I am encountering a handful of performance issues using CartesianIndices (versus using hard-coded nested for loops) to write dimension-agnostic code:
- There is apparent runtime cost associated with using type parameters in code when it seems there shouldn’t be
- Iteration of
CartesianIndicesexhibits worse performance compared to hard-coded nested loops - Splatting
Tuple(I::CartesianIndices)in the “wrong place” greatly degrades performance
I am hoping someone might help me better understand and avoid these issues, further explained below, as I am planning to use patterns like those below in some performance critical code. I am mainly concerned with arrays whose size in each dimension is small (2-4) and whose ndims typically range from 1 to 6.
I am using Julia v1.7.2.
Setup
The function fnfill_nd!(A::AbstractArray{K}, f, D::Int) below populates a K-dimensional input array A of size (D, D, ⋯) using a function f on the indices (i,j,...)::Dims{K}, i, j, ⋯ ∈ 1:D. For example, if K=2, D=3, and f(i,j) = (i==j), the result of fnfill_nd!(A, ==, Val(2), 3) is equivalent to the 3×3 identity matrix. fnfill_nd has two methods: one where D is passed to filleye_nd as a regular variable, and one where D is inferred from the size the input A::StaticArray.
using BenchmarkTools
using StaticArrays
using LinearAlgebra
function fnfill_nd!(A::AbstractArray{<:Any,K}, f, D::Int) where K
for I ∈ CartesianIndices(ntuple(_ -> D, Val(K)))
A[I] = f(I)
end
return A
end
function fnfill_nd!(A::StaticArray{NTuple{K,D}}, f) where {K,D}
for I ∈ CartesianIndices(ntuple(_ -> D, Val(K)))
A[I] = f(I)
end
return A
end
Below, I define two simple functions on the indices of two- and four-dimensional arrays, respectively, to which we can apply fnfill_nd!.
# The kronecker delta, δᵢⱼ
@inline kron2(i::Int, j::Int) = (i==j)
@inline kron2(I::CartesianIndex{2}) = kron2(Tuple(I)...)
# A product of two kronecker deltas: δᵢₖ δⱼₗ
@inline kron4(i,j,k,l) = (i==k) && (j==l)
@inline kron4(I::CartesianIndex{4}) = kron4(Tuple(I)...)
Issue 1: Apparent runtime cost of D as a type parameter
Here are benchmarks of fnfill_nd! applied to kron2 and kron4.
println("Two-dimensional case, dimension-agnostic iteration over CartesianIndices")
let buf = MMatrix{3,3,Bool}(undef)
println(" Dimension size D specified as regular variable")
result = @btime fnfill_nd!($buf, kron2, 3)

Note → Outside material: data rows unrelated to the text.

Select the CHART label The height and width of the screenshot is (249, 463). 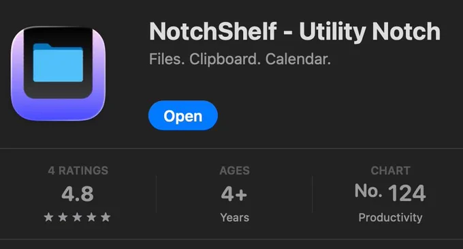(x=390, y=171)
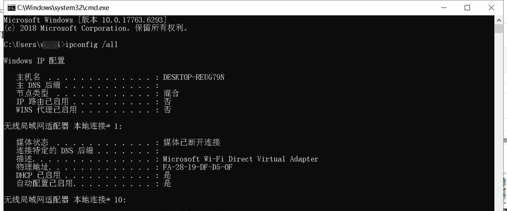Click the title bar text C:\Windows\system32\cmd.exe

63,8
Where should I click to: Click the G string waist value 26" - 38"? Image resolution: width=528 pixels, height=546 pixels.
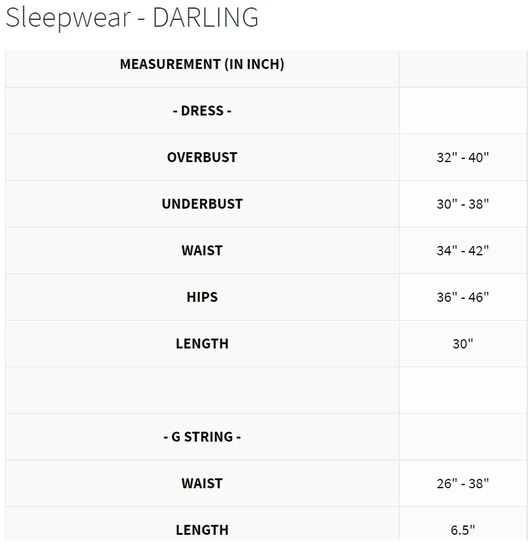[x=463, y=484]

@assert result == I[1:3, 1:3]
println(" Dimension size D infered as a static parameter of `buf`")
result = @btime fnfill_nd!($buf, kron2)
@assert result == I[1:3, 1:3]
end;
println()
println("Four-dimensional case, dimension-agnostic iteration over CartesianIndices")
let buf = MArray{NTuple{4,3}, Bool}(undef)

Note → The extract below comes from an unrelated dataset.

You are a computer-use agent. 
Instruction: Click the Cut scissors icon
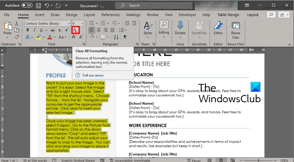tap(17, 23)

println(" Dimension size D passed as regular variable")
result = @btime fnfill_nd!($buf, kron4, 3)
println(" Dimension size D infered as a static parameter of `buf`")

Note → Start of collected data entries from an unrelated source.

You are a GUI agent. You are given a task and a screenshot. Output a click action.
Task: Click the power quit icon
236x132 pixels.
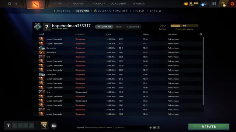232,4

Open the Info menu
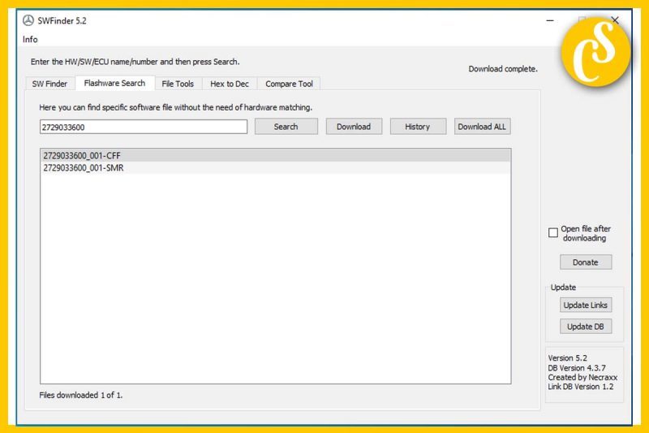(x=30, y=39)
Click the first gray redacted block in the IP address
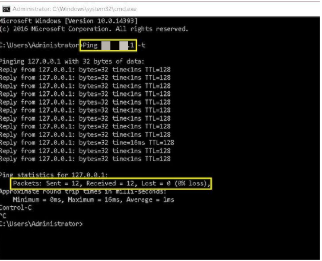 tap(105, 45)
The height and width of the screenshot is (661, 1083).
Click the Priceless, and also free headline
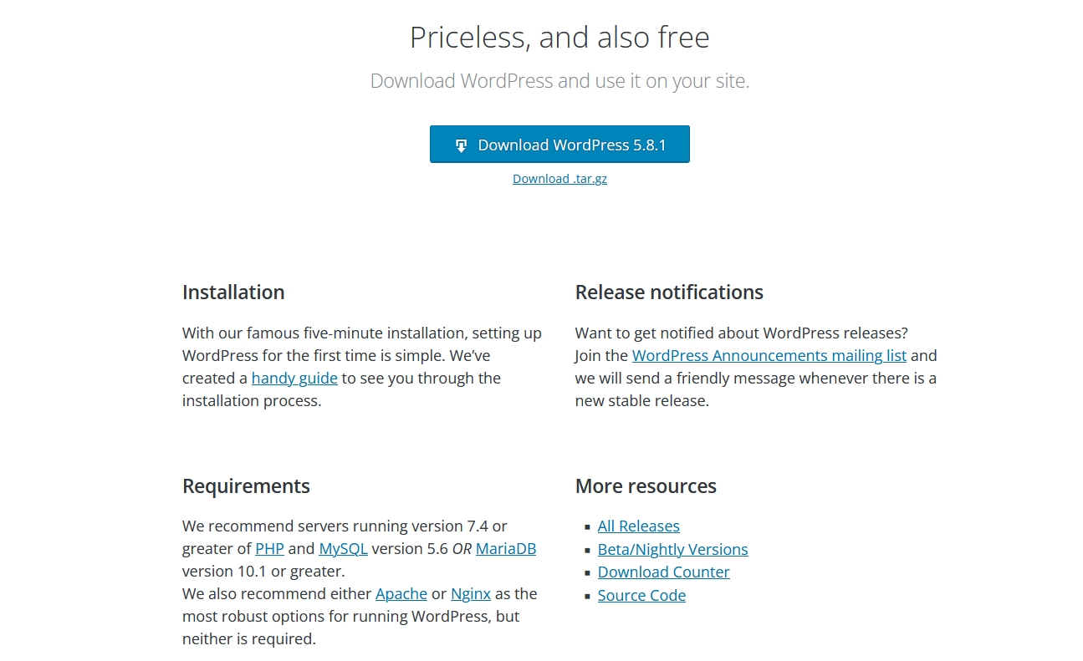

result = @btime fnfill_nd!($buf, kron4)
end;
Two-dimensional case, dimension-agnostic iteration over CartesianIndices
Dimension size D specified as regular variable
5.587 ns (0 allocations: 0 bytes)
Dimension size D infered as a static parameter of `buf`
11.885 ns (0 allocations: 0 bytes)
Four-dimensional case, dimension-agnostic iteration over CartesianIndices
Dimension size D passed as regular variable
107.511 ns (0 allocations: 0 bytes)
Dimension size D infered as a static parameter of `buf`
100.239 ns (0 allocations: 0 bytes)
The first of the above results (for two dimensions) suggests an cost of using the type parameter D versus a simple value. I am wondering if someone could help me understand where that cost is coming from.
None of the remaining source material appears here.